** START Provided records **

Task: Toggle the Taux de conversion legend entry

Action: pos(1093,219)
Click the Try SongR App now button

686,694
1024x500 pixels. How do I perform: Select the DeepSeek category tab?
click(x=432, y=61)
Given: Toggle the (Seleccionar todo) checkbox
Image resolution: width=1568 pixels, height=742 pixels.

** END Provided records **
** START Provided records **

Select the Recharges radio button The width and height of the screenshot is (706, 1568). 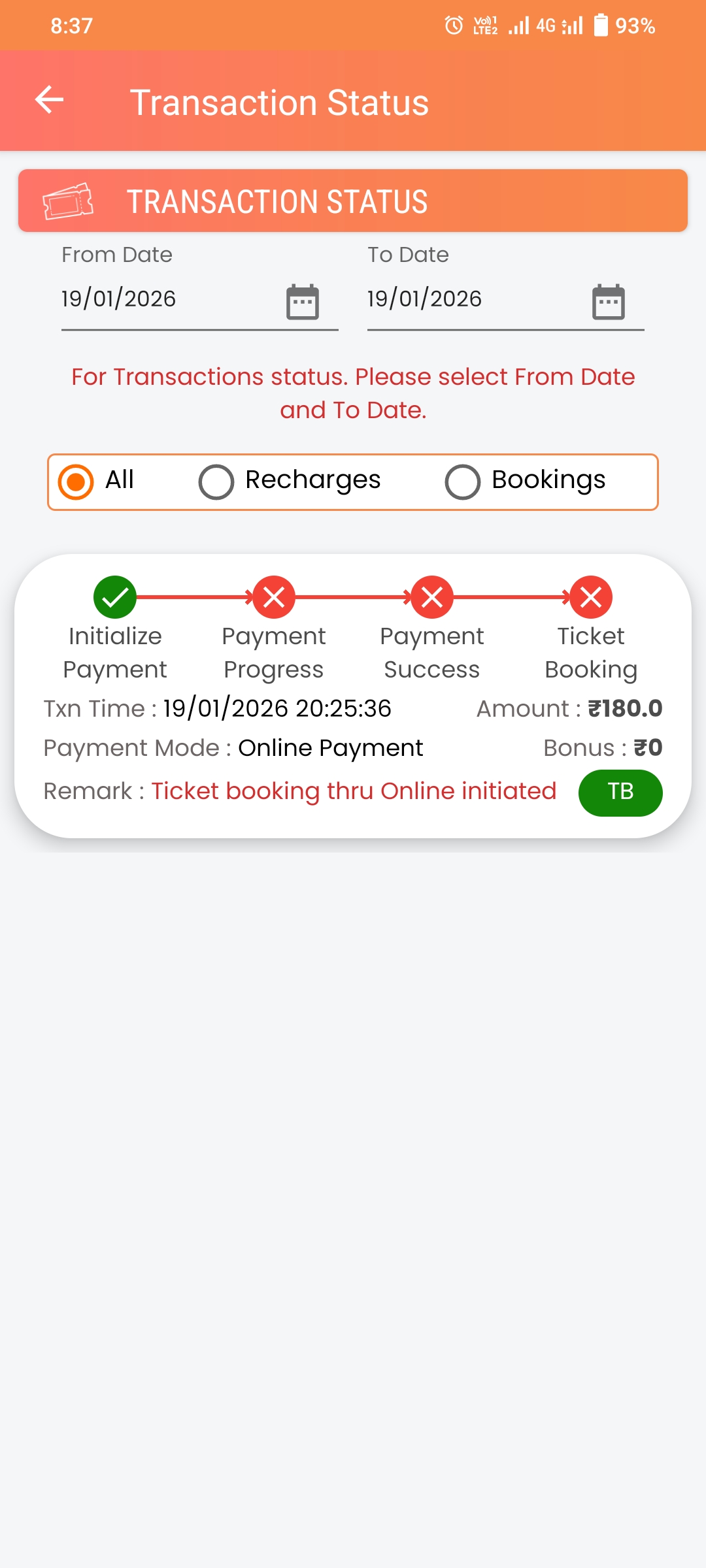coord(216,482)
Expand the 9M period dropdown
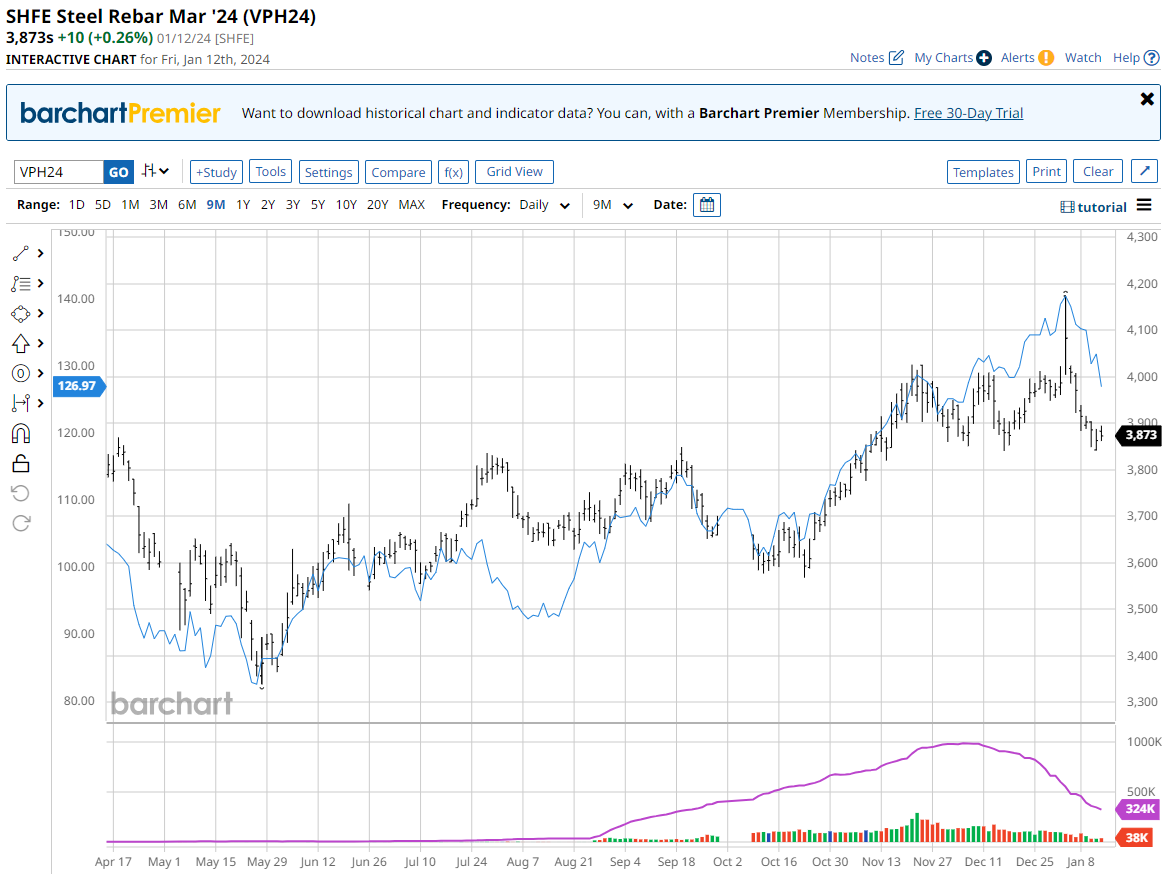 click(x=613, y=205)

** END Provided records **

Copy the records from the line containing "Task: Toggle the" through the line containing "Image resolution: width=1568", character for character.

Task: Toggle the Taux de conversion legend entry

Action: pos(1093,219)
Click the Try SongR App now button

686,694
1024x500 pixels. How do I perform: Select the DeepSeek category tab?
click(x=432, y=61)
Given: Toggle the (Seleccionar todo) checkbox
Image resolution: width=1568 pixels, height=742 pixels.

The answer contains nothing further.